France: Chantal Sébire ne peut pas être euthanasiée

Défigurée par un mal incurable, Chantal Sébire souhaite mourir dignement. Elle pourrait se tourner vers l'étranger. (photo Belga)

La justice française a rejeté ce lundi la demande d'euthanasie active formulée par Chantal Sébire, cette femme de 52 ans défigurée par une tumeur incurable au visage.

Lors de l'audience du 12 mars, le procureur de la République avait requis "l'irrecevabilité en l'état actuel de la loi" de cette requête 'exceptionnelle', en faisant notamment valoir que le droit français assimilait l'aide au suicide au délit de non-assistance à personne en danger.

Chantal Sébire, 52 ans, a demandé mercredi dernier au tribunal de grande instance de Dijon le droit d'être euthanasiée par un de ses médecins. Cette ancienne institutrice, mère de trois enfants, souffre d'une "esthesioneuroblastome", une tumeur évolutive des sinus et de la cavité nasale. Cette maladie très rare - 200 cas recensés dans le monde en 20 ans - est incurable et provoque une déformation irréversible du visage et des souffrances décrites comme "atroces" par Mme Sébire.

Dans sa demande, Mme Sébire faisait état de ses "souffrances intenses et permanentes", du "caractère incurable des maux dont elle est atteinte" et de son "refus de devoir supporter l'irréversible dégradation de son état". Elle demandait à la justice d'"autoriser l'un de ses médecins à lui prescrire le traitement nécessaire pour lui permettre de terminer sa vie dans le respect de sa dignité".

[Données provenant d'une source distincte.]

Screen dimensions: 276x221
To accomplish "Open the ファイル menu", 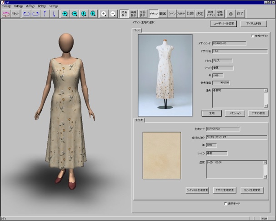I will (x=6, y=7).
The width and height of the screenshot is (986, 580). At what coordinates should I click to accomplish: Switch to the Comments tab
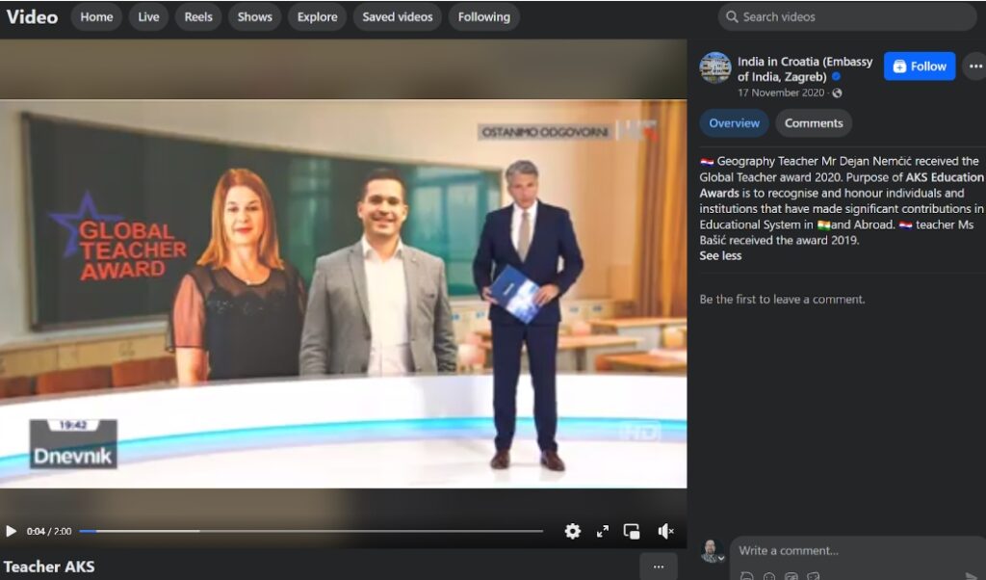pos(814,122)
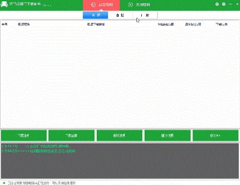This screenshot has height=185, width=240.
Task: Click the second green button in the row
Action: pos(71,135)
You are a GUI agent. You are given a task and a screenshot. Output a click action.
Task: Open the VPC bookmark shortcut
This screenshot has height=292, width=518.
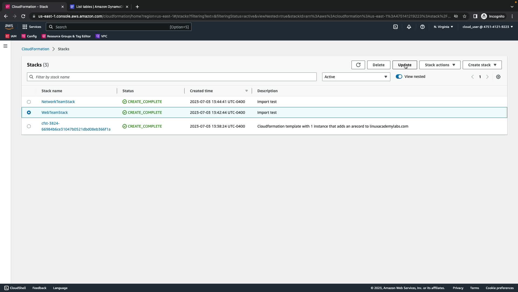101,36
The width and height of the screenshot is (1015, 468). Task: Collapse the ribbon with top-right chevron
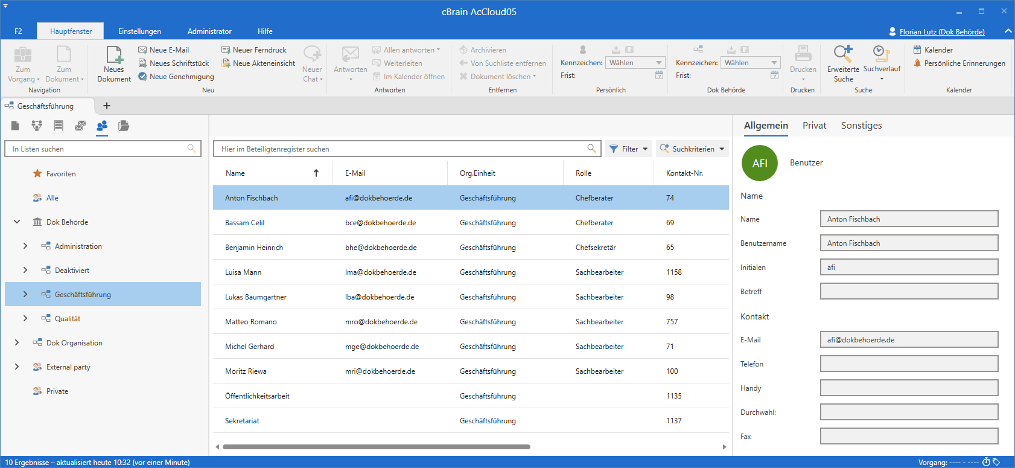click(x=1008, y=31)
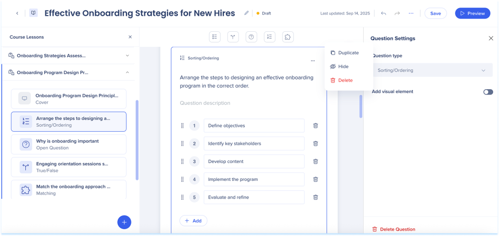Select Duplicate from the context menu
This screenshot has height=236, width=499.
click(x=348, y=53)
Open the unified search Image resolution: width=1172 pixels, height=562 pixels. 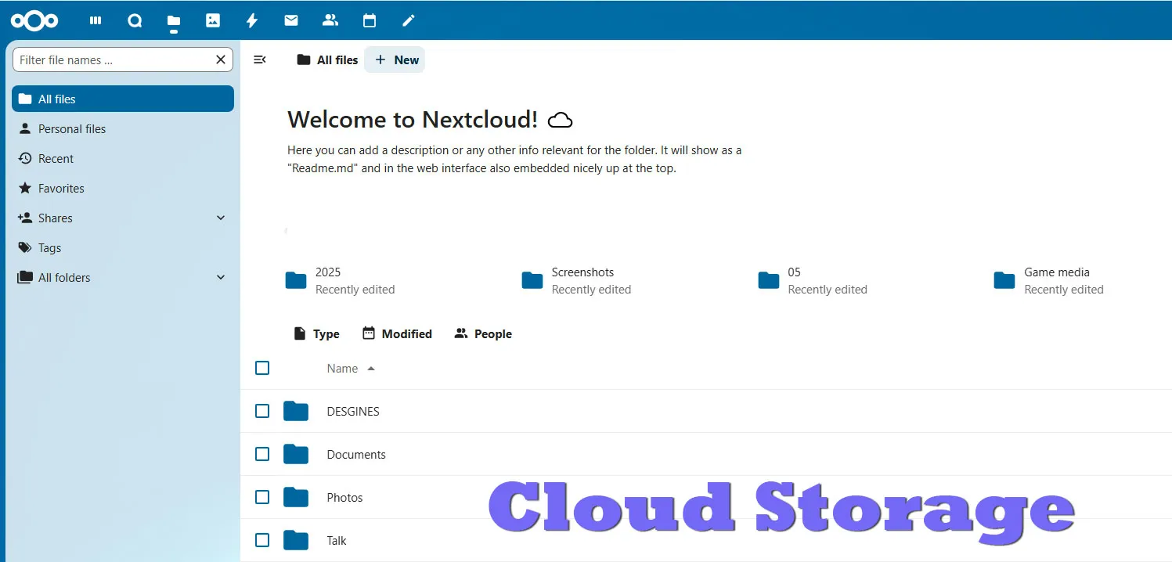[x=134, y=20]
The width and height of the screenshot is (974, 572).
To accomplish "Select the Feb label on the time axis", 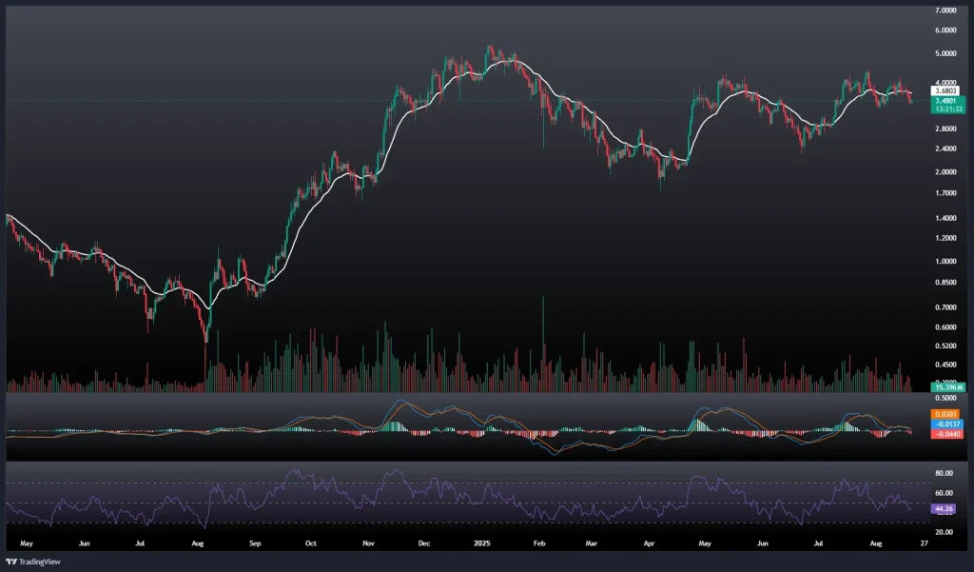I will click(x=539, y=543).
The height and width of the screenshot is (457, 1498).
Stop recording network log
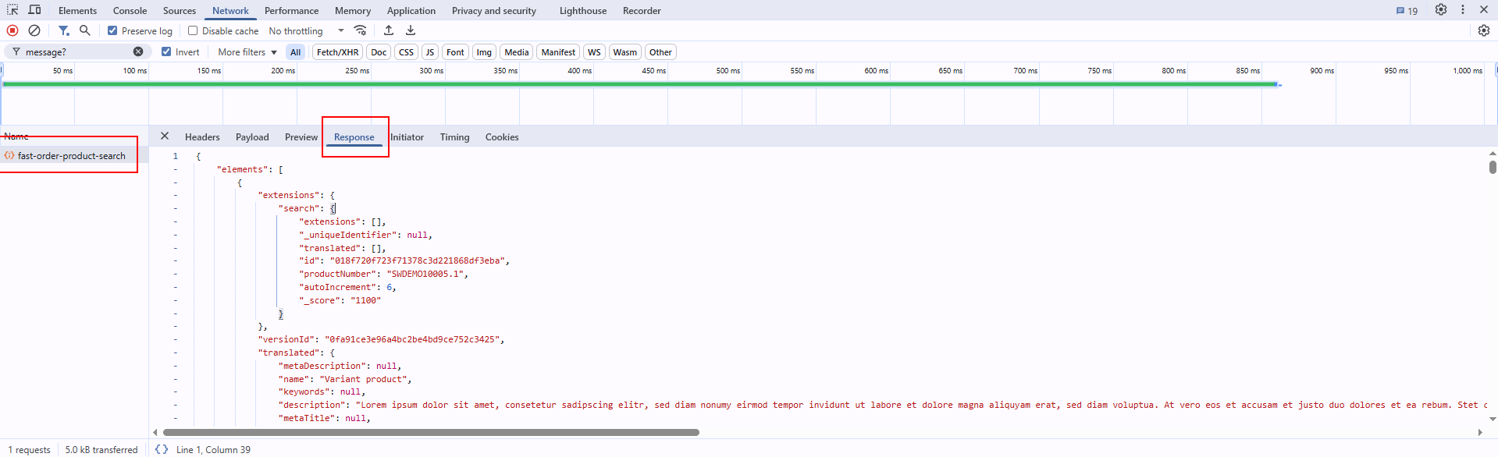click(x=12, y=30)
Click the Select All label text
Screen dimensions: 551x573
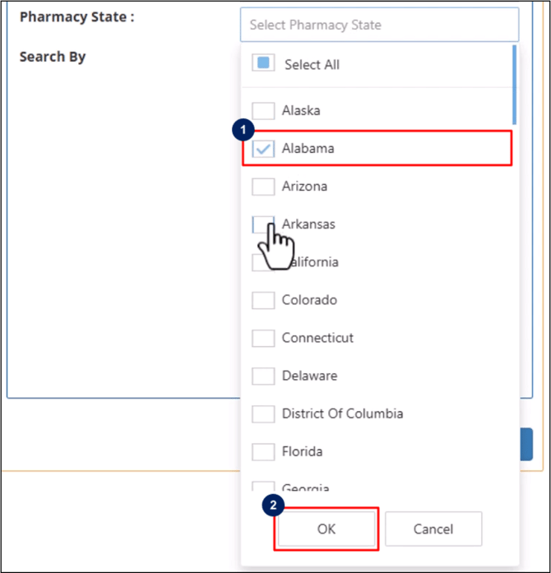(x=312, y=64)
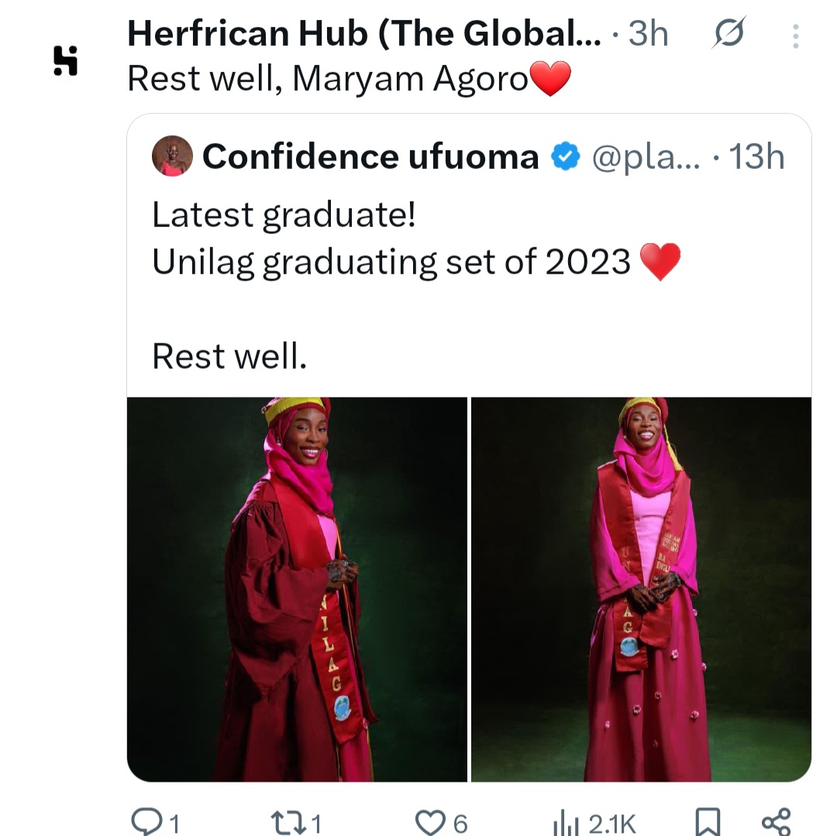Click the "Rest well, Maryam Agoro" tweet text

(x=327, y=79)
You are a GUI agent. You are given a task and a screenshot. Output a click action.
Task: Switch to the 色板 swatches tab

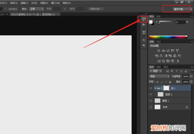(158, 16)
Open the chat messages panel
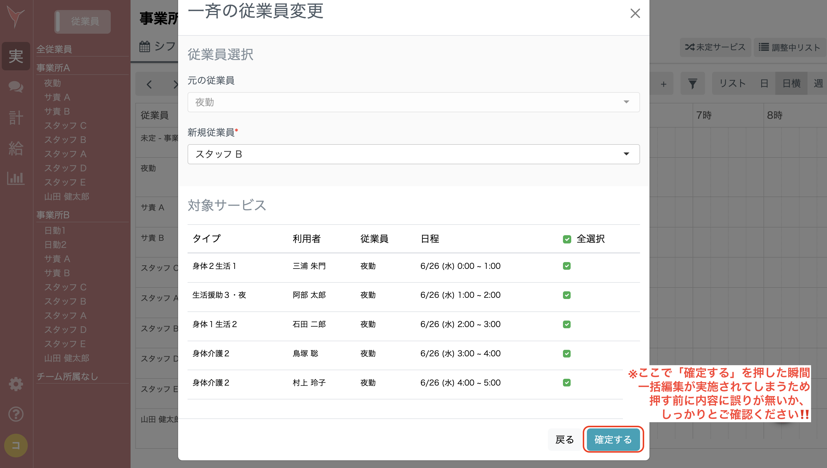Viewport: 827px width, 468px height. pos(15,87)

La loi de 2005 en vigueur en France instaure, dans certains cas, une sorte de droit au "laisser mourir" par l'arrêt de tout traitement, mais sans permettre aux médecins de pratiquer une euthanasie active. Chantal Sébire, ex-professeur des écoles et mère de trois enfants, a indiqué "ne pas faire appel" de la décision de justice. Elle avait laissé entendre la semaine dernière qu'en cas de refus, elle pourrait faire sa demande dans un autre pays.